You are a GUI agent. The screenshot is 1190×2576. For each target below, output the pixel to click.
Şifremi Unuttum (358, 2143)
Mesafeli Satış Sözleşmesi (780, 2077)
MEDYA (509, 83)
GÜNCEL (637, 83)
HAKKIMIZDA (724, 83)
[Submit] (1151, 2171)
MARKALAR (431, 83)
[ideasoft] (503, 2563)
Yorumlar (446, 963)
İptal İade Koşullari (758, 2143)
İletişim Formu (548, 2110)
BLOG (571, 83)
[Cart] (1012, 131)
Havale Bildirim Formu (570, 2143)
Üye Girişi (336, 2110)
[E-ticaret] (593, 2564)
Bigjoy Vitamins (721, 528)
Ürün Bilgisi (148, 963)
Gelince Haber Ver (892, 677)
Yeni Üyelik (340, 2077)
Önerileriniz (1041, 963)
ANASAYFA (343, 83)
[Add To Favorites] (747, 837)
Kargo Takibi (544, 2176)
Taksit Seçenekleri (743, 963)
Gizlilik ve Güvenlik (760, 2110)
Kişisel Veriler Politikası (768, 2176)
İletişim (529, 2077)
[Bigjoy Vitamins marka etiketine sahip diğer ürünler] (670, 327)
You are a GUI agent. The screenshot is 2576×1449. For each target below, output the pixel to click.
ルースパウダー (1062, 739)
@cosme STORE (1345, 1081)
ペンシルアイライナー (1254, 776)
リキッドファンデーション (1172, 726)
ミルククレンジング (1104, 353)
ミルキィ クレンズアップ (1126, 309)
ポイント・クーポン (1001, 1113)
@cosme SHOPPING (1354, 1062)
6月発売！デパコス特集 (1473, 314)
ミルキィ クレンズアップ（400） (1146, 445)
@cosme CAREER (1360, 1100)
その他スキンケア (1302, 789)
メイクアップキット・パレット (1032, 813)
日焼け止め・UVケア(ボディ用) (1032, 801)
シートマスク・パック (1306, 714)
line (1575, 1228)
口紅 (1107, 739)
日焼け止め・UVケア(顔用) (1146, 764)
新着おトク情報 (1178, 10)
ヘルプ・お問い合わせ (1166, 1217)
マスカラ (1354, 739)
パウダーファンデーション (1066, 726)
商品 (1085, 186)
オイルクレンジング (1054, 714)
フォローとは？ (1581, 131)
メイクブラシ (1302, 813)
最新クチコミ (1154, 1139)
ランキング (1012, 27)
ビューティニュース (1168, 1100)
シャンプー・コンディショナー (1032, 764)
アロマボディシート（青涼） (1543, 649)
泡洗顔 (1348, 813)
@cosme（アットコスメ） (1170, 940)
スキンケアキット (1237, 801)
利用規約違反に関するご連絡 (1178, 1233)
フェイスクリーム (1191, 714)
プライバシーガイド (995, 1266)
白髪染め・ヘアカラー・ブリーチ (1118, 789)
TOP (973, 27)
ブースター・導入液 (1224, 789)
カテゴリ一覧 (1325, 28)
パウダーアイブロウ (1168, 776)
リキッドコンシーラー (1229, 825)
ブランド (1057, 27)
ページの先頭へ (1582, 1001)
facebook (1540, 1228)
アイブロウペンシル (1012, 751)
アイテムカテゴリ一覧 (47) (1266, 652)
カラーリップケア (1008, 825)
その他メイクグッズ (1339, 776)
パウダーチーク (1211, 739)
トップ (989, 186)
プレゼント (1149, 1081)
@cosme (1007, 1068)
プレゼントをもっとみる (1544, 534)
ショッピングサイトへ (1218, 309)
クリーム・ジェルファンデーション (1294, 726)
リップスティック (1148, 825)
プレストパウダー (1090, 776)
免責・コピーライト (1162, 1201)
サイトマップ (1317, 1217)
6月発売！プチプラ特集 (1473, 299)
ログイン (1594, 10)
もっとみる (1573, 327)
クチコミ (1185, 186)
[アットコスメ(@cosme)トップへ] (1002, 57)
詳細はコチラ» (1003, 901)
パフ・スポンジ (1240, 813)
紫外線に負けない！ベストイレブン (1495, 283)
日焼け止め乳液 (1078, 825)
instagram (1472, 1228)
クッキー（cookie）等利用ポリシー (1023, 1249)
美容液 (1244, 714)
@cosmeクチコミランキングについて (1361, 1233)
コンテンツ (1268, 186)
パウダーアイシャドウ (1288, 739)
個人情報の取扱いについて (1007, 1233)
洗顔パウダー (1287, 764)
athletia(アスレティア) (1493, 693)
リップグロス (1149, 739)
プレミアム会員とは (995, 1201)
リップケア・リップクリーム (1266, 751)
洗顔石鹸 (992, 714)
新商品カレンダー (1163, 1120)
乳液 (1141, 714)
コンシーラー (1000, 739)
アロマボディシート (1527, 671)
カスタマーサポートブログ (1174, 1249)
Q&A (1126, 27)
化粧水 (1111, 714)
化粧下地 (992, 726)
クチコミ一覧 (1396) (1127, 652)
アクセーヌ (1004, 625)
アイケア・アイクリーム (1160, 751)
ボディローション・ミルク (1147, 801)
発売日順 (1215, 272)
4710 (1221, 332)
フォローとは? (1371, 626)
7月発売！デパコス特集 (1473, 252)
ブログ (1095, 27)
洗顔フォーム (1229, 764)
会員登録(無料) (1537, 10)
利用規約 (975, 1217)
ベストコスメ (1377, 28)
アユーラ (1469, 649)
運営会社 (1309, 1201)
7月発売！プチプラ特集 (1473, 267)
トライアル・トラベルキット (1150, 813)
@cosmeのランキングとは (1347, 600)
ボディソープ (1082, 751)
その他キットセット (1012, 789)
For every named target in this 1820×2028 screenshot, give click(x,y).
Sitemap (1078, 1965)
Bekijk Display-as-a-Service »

_Aim of the task_
Show every line above in which the word "each" occurs.

_Task response_
You are a GUI agent. The screenshot is 1190×2576. For each target below, output the pixel to click.
You are a GUI agent. The screenshot is 2576×1449. For each target below, output the pixel to click.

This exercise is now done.